In practice, the advisers would oversee the work of the ministries and, in due course,
begin their reform and restructuring. The US understood the importance of calling those
officials “advisers”, rather than “shadow ministers”.
203.  The IPU reported that there was “a bitter inter-agency dispute in Washington”
over the list of US officials and Iraqi exiles. The UK had been invited to nominate British
advisers, but had made clear the need to be sure of the legal basis for their activities.
204.  Once the IIA had been established, there would be a phased transfer of
“the direction” of Iraqi ministries. The US intended that the Coalition Provisional
Administration should retain “considerable control” over the IIA’s handling of ministries.

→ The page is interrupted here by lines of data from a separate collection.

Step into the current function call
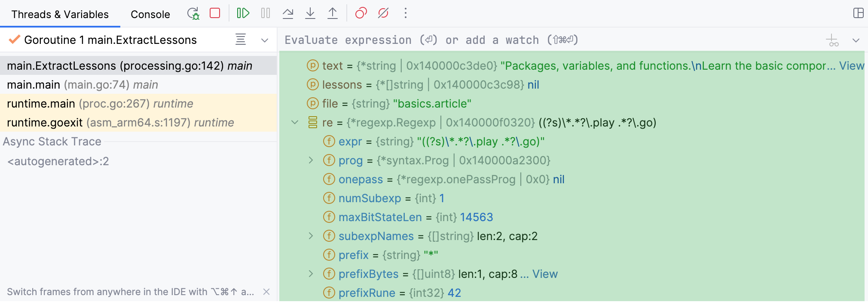868x302 pixels. click(x=310, y=13)
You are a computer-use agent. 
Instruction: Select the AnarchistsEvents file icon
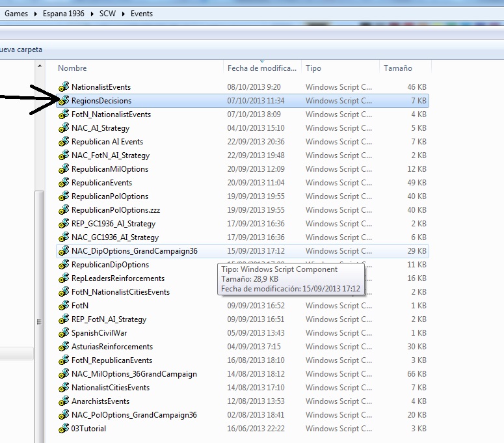coord(64,401)
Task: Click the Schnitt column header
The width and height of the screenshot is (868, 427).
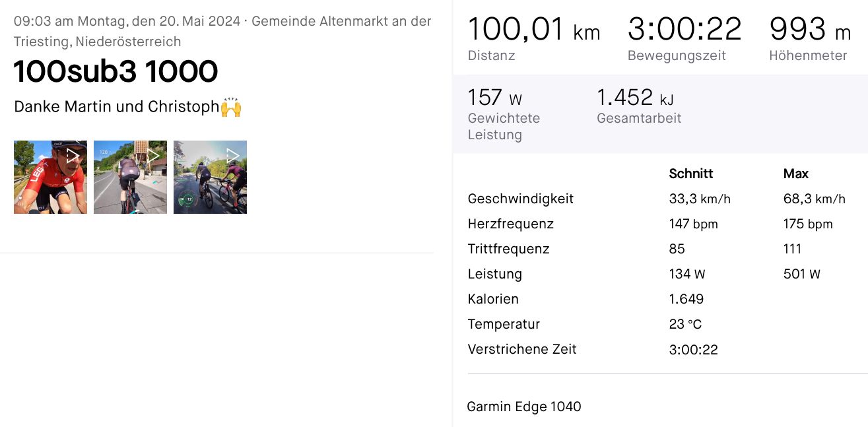Action: click(x=690, y=174)
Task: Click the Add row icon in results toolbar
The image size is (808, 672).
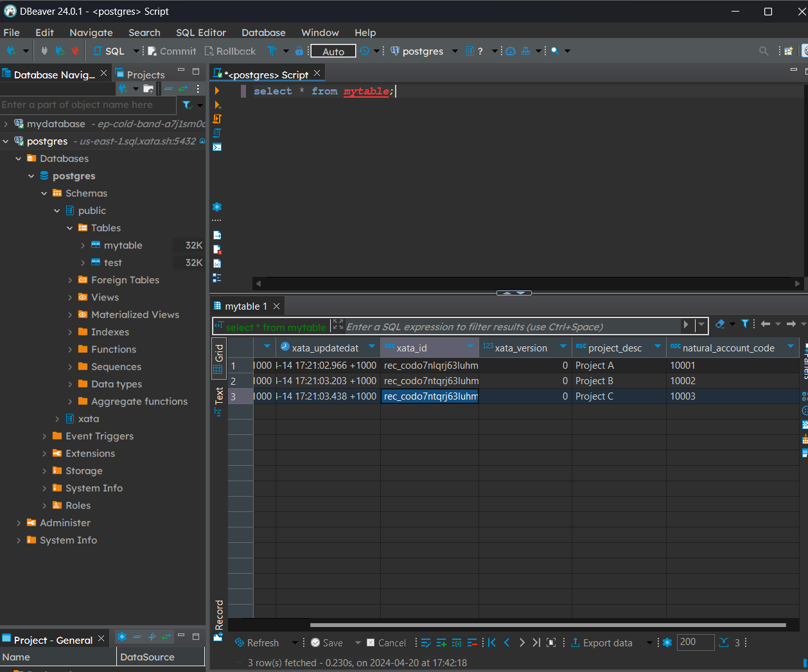Action: 441,642
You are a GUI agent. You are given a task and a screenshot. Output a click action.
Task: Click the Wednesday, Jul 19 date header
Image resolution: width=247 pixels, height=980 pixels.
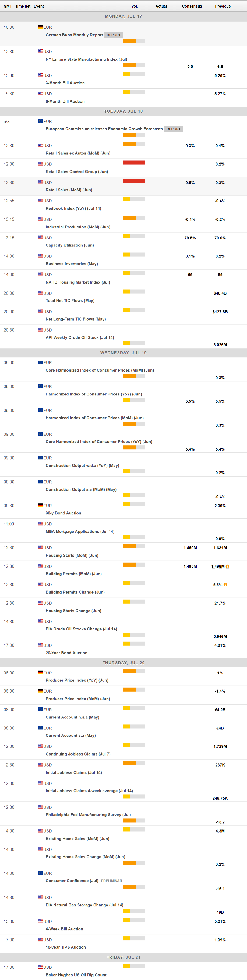pyautogui.click(x=124, y=353)
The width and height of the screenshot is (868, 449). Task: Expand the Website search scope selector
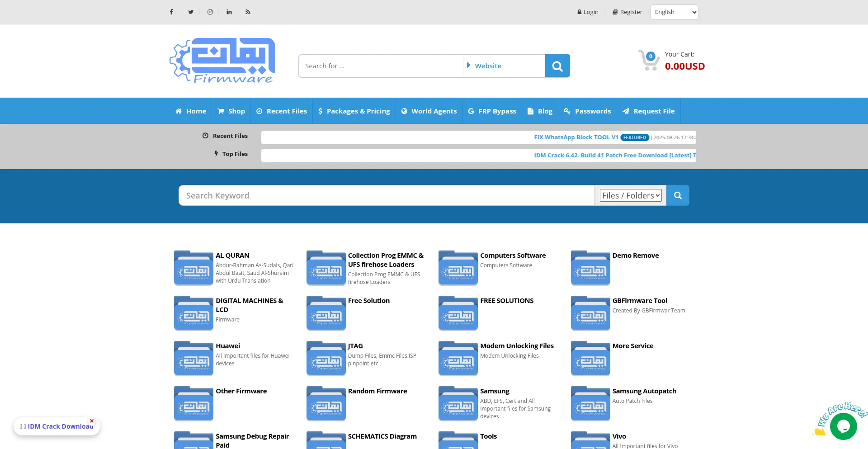[504, 66]
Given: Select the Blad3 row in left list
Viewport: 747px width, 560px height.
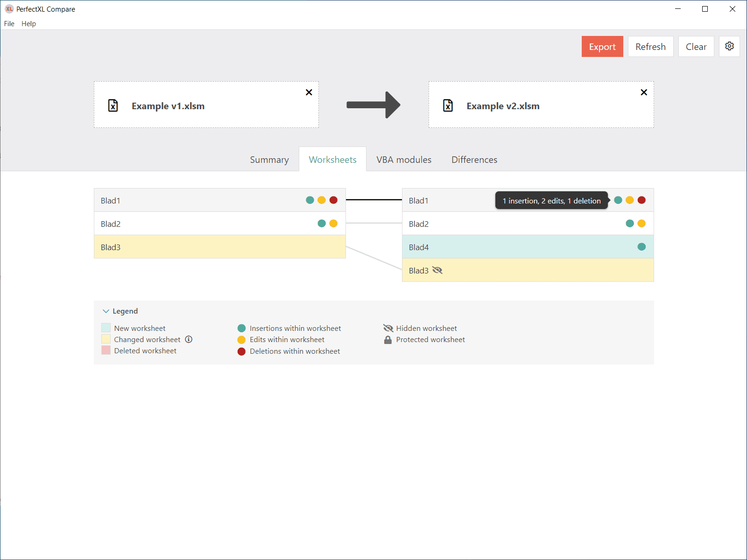Looking at the screenshot, I should (219, 247).
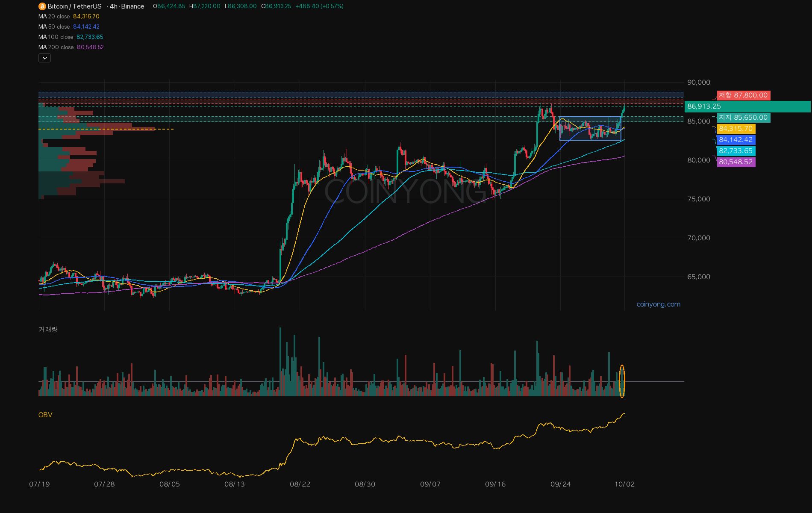Click the orange Bitcoin logo icon

(42, 6)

The UK considered that to be “politically unsellable” and “unlawful”.
205.  The UK model for the IIA was based on the Supreme National Council for
Cambodia (the model proposed in the FCO paper ‘Models for Administering a Post-
Saddam Iraq’ in October 2002, see Section 6.4), which met regularly and took decisions
that would be implemented provided the UN Special Representative did not object.
206.  The IPU concluded:
“All the evidence suggests that the IIA will assert its independence vigorously from
the outset. A stately transfer of ministries’ powers from the Coalition to it may not be
politically possible. But a light supervisory role for a UN Special Co-ordinator may
be acceptable as the price the Iraqis have to pay for the international community’s
support to nation building. This might finally convince the US too.”
207.  The IPU paper on the UN Special Co-ordinator envisaged the appointee
co-ordinating humanitarian and reconstruction assistance, exercising “a light degree
of supervision” over the IIA, and helping with preparations for the Central Iraq
Conference (a consultative conference that took place in Baghdad on 28 April,
described in Section 9.1).118 Direct UN administration of Iraq would cross “a red line
for the US and, probably, the Iraqis themselves”.

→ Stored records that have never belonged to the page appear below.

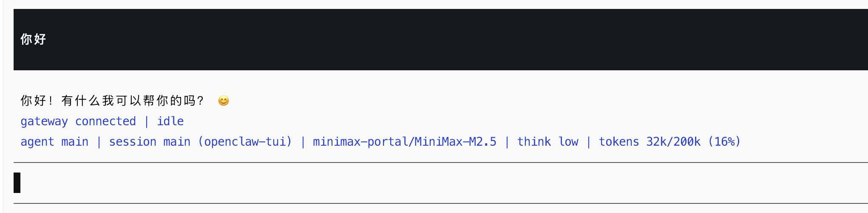Click the "idle" status indicator

pos(170,121)
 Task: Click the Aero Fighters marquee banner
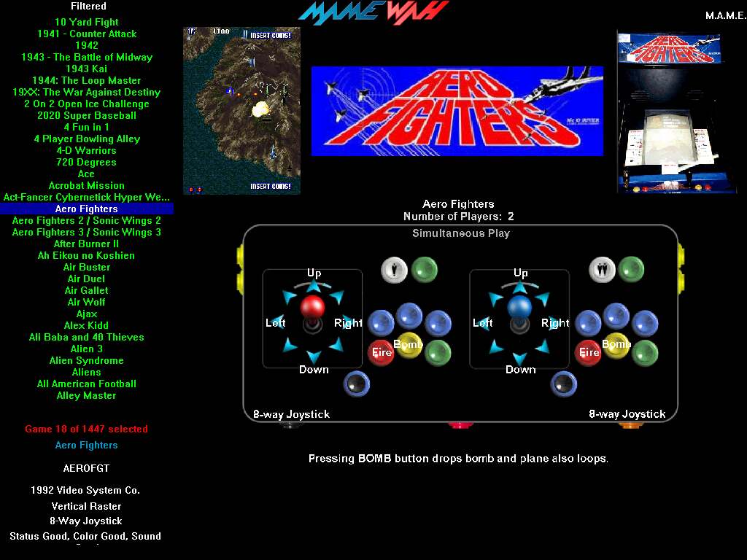tap(457, 111)
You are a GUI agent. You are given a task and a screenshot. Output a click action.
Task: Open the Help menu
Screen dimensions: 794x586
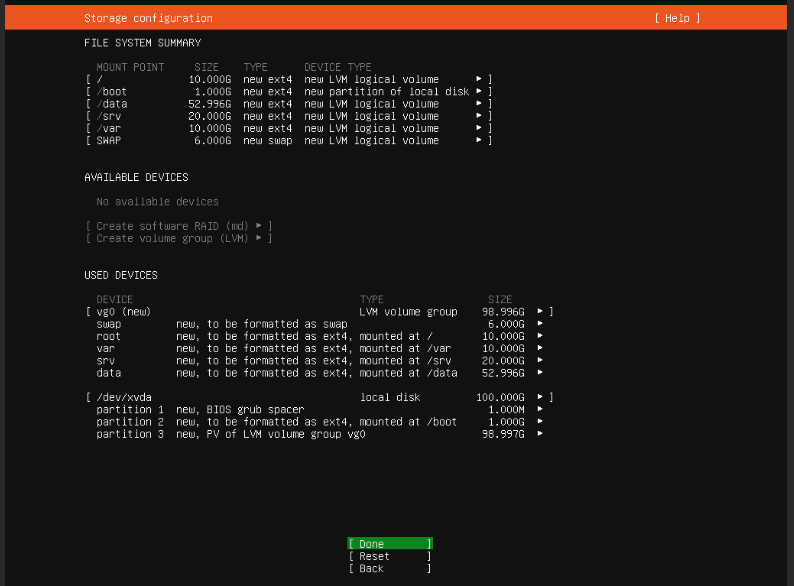(677, 18)
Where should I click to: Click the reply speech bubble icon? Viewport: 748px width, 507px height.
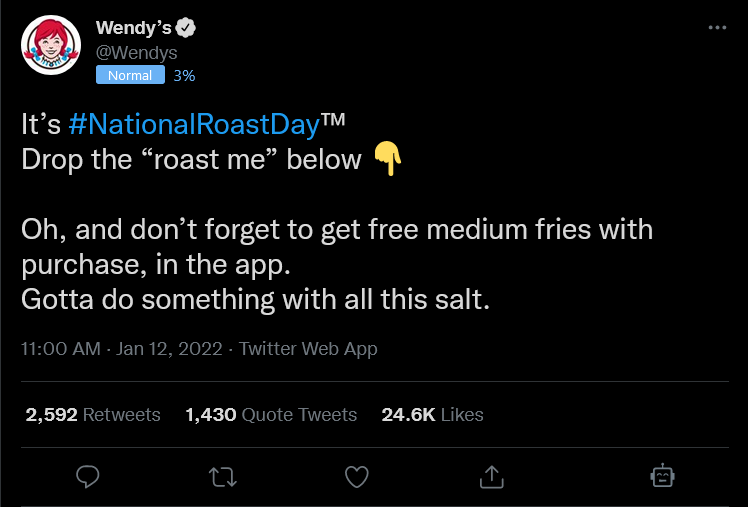(88, 475)
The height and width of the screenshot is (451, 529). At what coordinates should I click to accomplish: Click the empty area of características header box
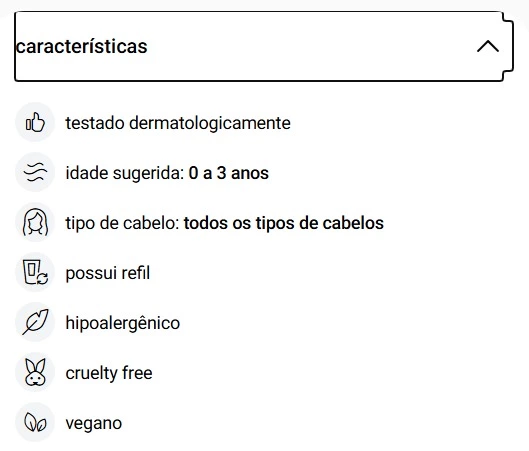coord(310,46)
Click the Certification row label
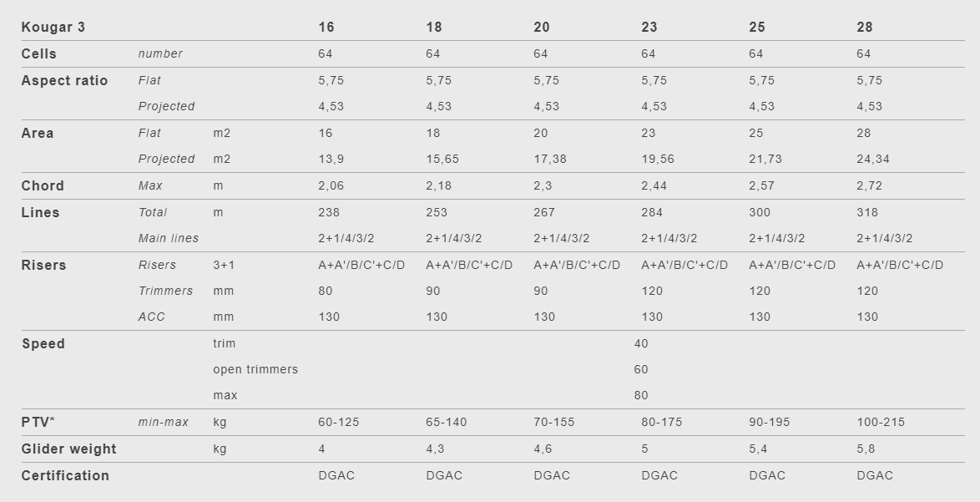 [x=65, y=476]
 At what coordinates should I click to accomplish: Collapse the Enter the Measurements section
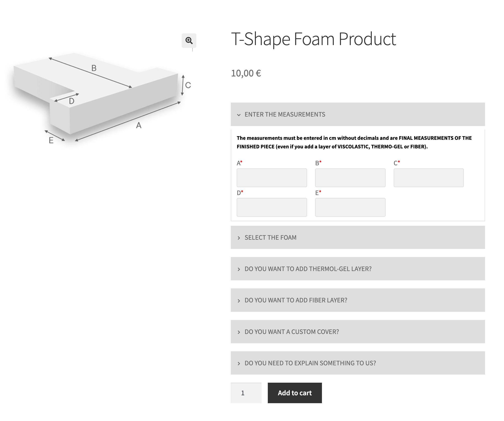[285, 114]
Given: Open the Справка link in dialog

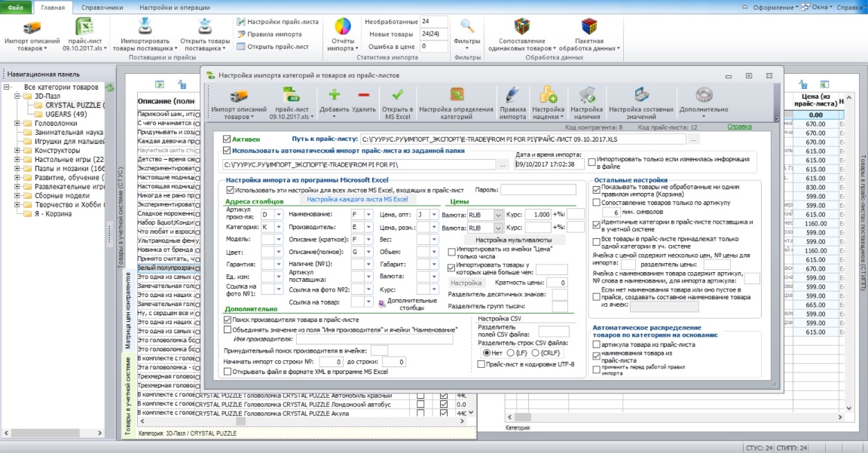Looking at the screenshot, I should point(739,127).
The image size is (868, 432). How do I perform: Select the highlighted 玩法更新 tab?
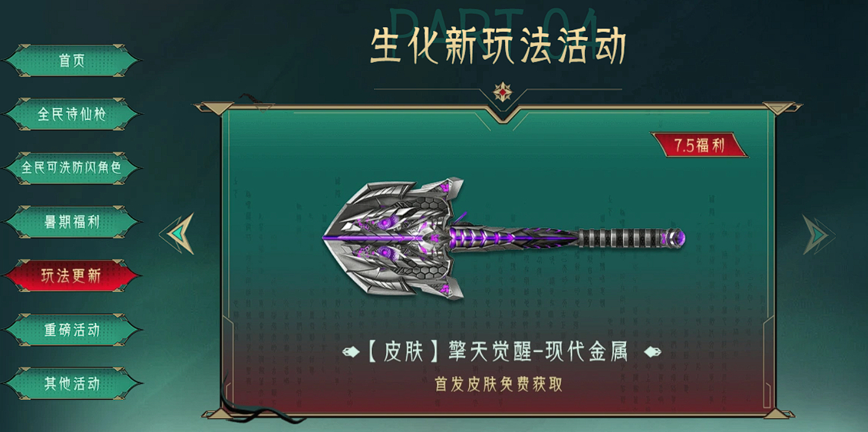[72, 275]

208.  The FCO Research Analysts’ paper on tribes, regions and governorates
described the role of Iraq’s tribes as “a question for the future”.119 Too much autonomy
and they could become a rival to the state. If they were ignored, “a potentially useful
counterweight to religious leaderships with political ambitions could be lost in the period
during which the new state will be forming”. Iraqi interlocutors maintained that, unlike in
Afghanistan, because much of the country was flat, it was “relatively easy for control to
be exercised over the whole country (the Kurdish mountains being the main exception)”.
118  Paper Iraq Planning Unit, 4 April 2003, ‘UN Special Co-ordinator’.
119  Paper Research Analysts, 4 April 2003, ‘Tribes, Regions and Governorates of Iraq’.